Reference
Gadgil, S., Rajeevan, M. and Nanjundiah, R. 2005. Monsoon prediction - Why yet another failure? Current Science 88: 1389-1400.
What was done
The 2004 summer monsoon season of India experienced a 13% deficit that was not predicted by empirical or dynamical models used in making rainfall forecasts. As a result of this failure, the authors performed an historical analysis of such models' forecast skill over the period 1932 to 2004.
What was learned
Despite numerous model changes and an ever-improving understanding of monsoon variability, Indian monsoon model forecast skill has not improved since 1932. Large differences are generally observed when comparing monsoon rainfall measurements with empirical model predictions. In addition, these models often fail to correctly predict even the sign of the precipitation anomaly, frequently predicting excess rainfall when drought actually occurs and drought when excess rainfall is eventually received.

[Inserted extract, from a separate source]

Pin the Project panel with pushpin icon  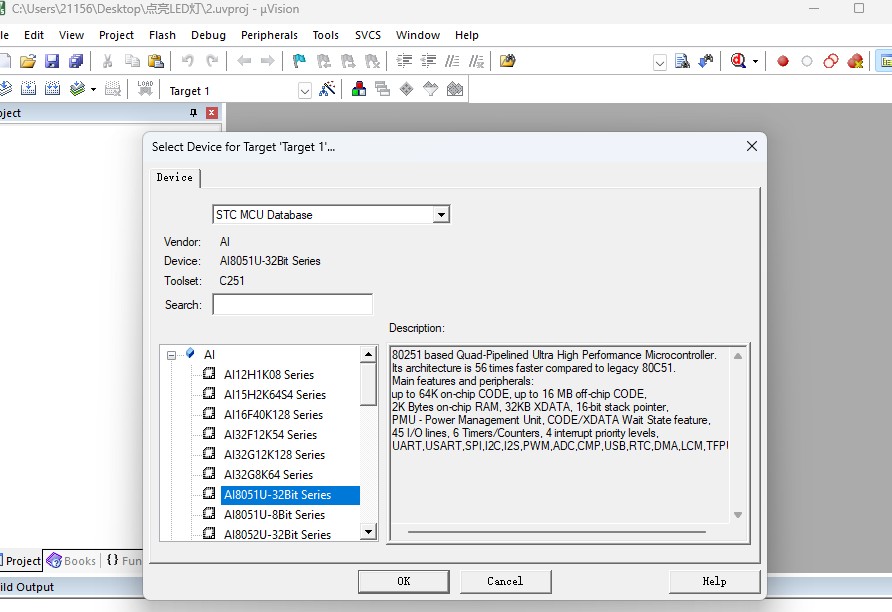[194, 113]
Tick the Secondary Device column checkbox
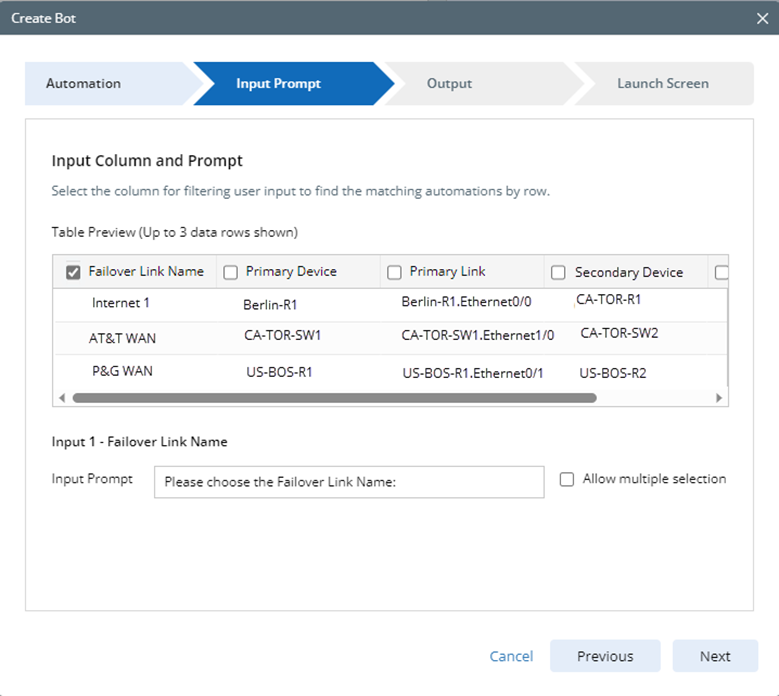 tap(559, 272)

Dynamical models fared even worse. In comparing observed versus predicted monsoon rainfall from 20 "state-of-the-art" atmospheric general circulation models and one supposedly superior coupled atmosphere-ocean model, the authors report that none were able "to simulate correctly the interannual variation of the summer monsoon rainfall over the Indian region." And once again, they frequently failed to correctly capture not only the magnitude, but even the sign of the observed rainfall anomaly.
What it means
In spite of the billions of dollars that have been spent on developing and improving climate models, taxpayers have achieved essentially no return on their investment in terms of the models being able to correctly simulate one of the largest and regionally important of earth's atmospheric phenomena - the tropical Indian monsoon. And for those who think that all we need is a finer resolution model to solve the problem, think again. There has been one recent study of the Indian monsoon using a high-resolution GCM (Brankovic and Molteni, 2004), and as Gadgil et al. note, that model proved to be "not realistic."
Reference
Brankovic, C. and Molteni, F. 2004. Seasonal climate and variability of the ECMWF ERA-40 model. Climate Dynamics 22: 139-155.